• Fragmento dado:
· · · ·

Para que todo esto ocurriera, era necesaria una premisa: la propiedad del suelo debía ser pública. Habitem el Sant Pau inició una movilización destinada a conseguir que el Ayuntamiento de Barcelona comprara el inmueble. Por un lado, se buscaba incluir el asunto en la multiconsulta popular anual instaurada por el gobierno de Barcelona en Comú. Por otro, llevar el tema al pleno del Ayuntamiento. Para la recogida de firmas destinada a llegar a la votación popular se movilizaron más de 400 personas en 68 puntos de la ciudad, aparte del jaleo en redes sociales, y se consiguió llegar a las 21.000 exigidas aunque, finalmente, la propuesta no acabó saliendo a votación por un defecto de forma que desde el gimnasio consideran muy estricto. Pero aún quedaba la baza del pleno.
El 25 de mayo de 2018, a propuesta de la CUP y con votos a favor de todos los grupos menos la abstención de PP y PSOE, el Ayuntamiento de Barcelona aprobó la compra, antes del 31 de diciembre de 2018, de la finca situada en el 46 de la Ronda de Sant Pau —compra que debía ser por parte del propio Ayuntamiento, el consorcio de vivienda o la Generalitat y dentro del rango de precios establecido por el consistorio—, respetar el gimnasio y destinar lo construido a vivienda social y hacerlo a partir del proyecto propuesto desde Habitem el Sant Pau. Una victoria que en realidad no lo era tanto.
La situación. Hoy el Sant Pau peligra más que nunca, el proyecto de vivienda social y el propio gimnasio. A menos de un mes del fin del año y del compromiso del pleno, el Ayuntamiento no ha movido ficha para ejercer la compra comprometida. La cooperativa de trabajadores se ha reducido de dieciséis a diez, se ha bajado los sueldos un 30% y ha aumentado sus jornadas laborales para igualar ingresos y gastos y facilitar la solución pactada. También ha buscado otra vía y, en vista de la inacción del consistorio: ha contactado con unos posibles compradores del edificio, un grupo de empresas que construirían vivienda destinada al mercado libre, pero con el compromiso de mantener el gimnasio abierto, garantizar su futuro y el trabajo de los cooperativistas y el de ofrecer vivienda asistencial en otros inmuebles de la ciudad.

· · · ·

• Ejercicio escrito A: En el fragmento sobre el gimnasio Sant Pau, ¿antes de qué fecha debía efectuarse la compra de la finca aprobada por el pleno?
• Ejercicio escrito B: Prosigue el fragmento sobre el gimnasio Sant Pau a partir de su última oración.

Registros de localización de palabras y elementos:
· · · ·

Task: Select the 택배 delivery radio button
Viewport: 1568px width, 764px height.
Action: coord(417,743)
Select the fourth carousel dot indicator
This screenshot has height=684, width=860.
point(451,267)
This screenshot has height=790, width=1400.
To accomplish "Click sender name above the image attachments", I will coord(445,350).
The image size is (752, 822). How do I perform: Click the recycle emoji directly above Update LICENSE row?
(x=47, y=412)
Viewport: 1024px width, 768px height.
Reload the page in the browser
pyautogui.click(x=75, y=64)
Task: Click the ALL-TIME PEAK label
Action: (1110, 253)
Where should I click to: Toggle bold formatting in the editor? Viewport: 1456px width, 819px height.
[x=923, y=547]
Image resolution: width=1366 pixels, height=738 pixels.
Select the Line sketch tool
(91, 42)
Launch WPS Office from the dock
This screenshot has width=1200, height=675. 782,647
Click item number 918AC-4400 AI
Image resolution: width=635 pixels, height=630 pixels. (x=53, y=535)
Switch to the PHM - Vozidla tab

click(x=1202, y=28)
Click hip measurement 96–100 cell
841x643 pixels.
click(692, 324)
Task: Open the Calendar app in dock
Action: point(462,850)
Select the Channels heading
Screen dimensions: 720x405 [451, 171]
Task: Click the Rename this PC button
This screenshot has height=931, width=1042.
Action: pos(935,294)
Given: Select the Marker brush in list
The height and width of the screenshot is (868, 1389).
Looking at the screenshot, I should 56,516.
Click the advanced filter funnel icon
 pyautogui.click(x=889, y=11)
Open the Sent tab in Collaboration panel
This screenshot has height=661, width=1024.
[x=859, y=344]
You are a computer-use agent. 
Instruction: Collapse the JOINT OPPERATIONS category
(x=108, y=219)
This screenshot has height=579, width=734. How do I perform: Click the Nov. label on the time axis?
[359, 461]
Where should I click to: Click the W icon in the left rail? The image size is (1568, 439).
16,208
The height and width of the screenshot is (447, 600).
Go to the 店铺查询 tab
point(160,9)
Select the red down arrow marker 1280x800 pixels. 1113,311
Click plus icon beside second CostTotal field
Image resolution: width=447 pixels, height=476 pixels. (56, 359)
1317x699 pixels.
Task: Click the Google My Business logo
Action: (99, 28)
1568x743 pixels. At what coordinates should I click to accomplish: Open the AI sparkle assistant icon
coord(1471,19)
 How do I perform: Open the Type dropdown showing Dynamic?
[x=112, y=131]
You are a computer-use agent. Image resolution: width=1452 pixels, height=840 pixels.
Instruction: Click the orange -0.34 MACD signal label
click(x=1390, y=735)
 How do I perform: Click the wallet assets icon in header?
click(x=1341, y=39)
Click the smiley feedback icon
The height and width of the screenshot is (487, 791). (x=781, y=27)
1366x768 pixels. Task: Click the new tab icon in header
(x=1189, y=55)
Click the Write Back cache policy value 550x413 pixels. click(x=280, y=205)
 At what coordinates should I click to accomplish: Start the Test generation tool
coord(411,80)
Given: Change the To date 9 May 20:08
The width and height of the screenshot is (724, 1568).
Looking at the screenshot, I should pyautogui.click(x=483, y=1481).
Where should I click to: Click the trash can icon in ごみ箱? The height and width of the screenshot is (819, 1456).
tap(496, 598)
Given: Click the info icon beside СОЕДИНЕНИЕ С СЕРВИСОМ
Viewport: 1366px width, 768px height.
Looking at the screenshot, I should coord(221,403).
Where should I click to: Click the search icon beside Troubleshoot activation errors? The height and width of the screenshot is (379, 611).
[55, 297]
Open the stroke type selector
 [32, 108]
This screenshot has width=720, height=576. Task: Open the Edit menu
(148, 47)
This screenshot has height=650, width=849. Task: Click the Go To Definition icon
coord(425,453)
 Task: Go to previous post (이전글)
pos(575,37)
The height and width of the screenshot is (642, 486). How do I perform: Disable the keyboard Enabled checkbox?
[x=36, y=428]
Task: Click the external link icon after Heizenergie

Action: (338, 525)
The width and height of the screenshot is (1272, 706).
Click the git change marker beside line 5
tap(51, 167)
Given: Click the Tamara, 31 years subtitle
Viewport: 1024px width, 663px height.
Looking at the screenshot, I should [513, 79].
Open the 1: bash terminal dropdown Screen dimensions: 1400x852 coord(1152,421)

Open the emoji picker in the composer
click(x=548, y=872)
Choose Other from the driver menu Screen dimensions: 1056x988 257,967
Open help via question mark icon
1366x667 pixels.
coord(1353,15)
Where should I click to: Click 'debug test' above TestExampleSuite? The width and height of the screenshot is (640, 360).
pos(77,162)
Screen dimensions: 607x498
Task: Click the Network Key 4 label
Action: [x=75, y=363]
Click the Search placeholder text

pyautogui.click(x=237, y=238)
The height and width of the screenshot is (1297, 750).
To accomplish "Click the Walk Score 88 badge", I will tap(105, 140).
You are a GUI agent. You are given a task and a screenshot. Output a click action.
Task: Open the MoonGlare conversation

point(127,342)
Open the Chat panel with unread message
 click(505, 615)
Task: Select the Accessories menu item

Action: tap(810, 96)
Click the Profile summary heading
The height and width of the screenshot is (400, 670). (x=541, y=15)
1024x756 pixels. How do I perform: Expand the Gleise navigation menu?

· · · ·

• Respuesta escrita A: Antes del 31 de diciembre de 2018.

• Respuesta escrita B:
La propiedad, por su parte, tiene prisa por quitarse de en medio el gimnasio y vender. En este tiempo, el Ayuntamiento de Barcelona ha aprobado la norma que obliga a que las nuevas promociones inmobiliarias dediquen el 30% a vivienda social, pero como su aplicación empieza en 2019, el mercado ahora está más caliente que nunca. Por eso, los Samaranch-Viñas han vuelto a pedir el desahucio por impago de tres rentas, falta de mantenimiento y ausencia de seguro. El juicio se celebró la semana pasada y la sentencia llegará la que viene y, aunque tiene mala pinta, el Sant Pau asegura que recurrirá si es en su contra.
Y el Ayuntamiento, ¿qué dice? La respuesta la envían desde el departamento de prensa en un coreo electrónico que no admite mucha pregunta de vuelta y que dice lo siguiente: “Esta adquisición (la del gimnasio) se podría llevar a cabo si se cumplía con dos requisitos esenciales: que la Generalitat se implicase en la operación y que la propiedad estuviese dispuesta a vender el inmueble a un precio que estuviese dentro de la instrucción de precios que tiene el Ayuntamiento de Barcelona para la adquisición de bienes inmuebles (…). A día de hoy, mantenemos el contacto tanto con el Gimnàs como con la propiedad del edificio en el que éste se ubica con tal de garantizar que el proyecto del Gimnàs Sant Pau pueda tirar adelante sea con la fórmula que sea y sin suponer necesariamente la compra del inmueble por parte del Consistorio, a no ser que se cumplan los requisitos previstos que se verbalizaron en el Pleno de mayo de 2018”.
Por lo que cuentan quienes están cerca de esas negociaciones, el Ayuntamiento no va a ejercer esa opción de compra. Hay quien dice que porque ya se ha gastado todo el presupuesto para este tipo de adquisiciones y hay quien sostiene que no lo va a hacer porque prefiere centrarse en proyectos de vivienda más amplios y que acojan a más gente. Para terminar de rematar el panorama, el renovado y muy cercano mercado de Sant Antoni tiene prevista la apertura de un gimnasio, privado y de bajo coste, tras una licitación municipal.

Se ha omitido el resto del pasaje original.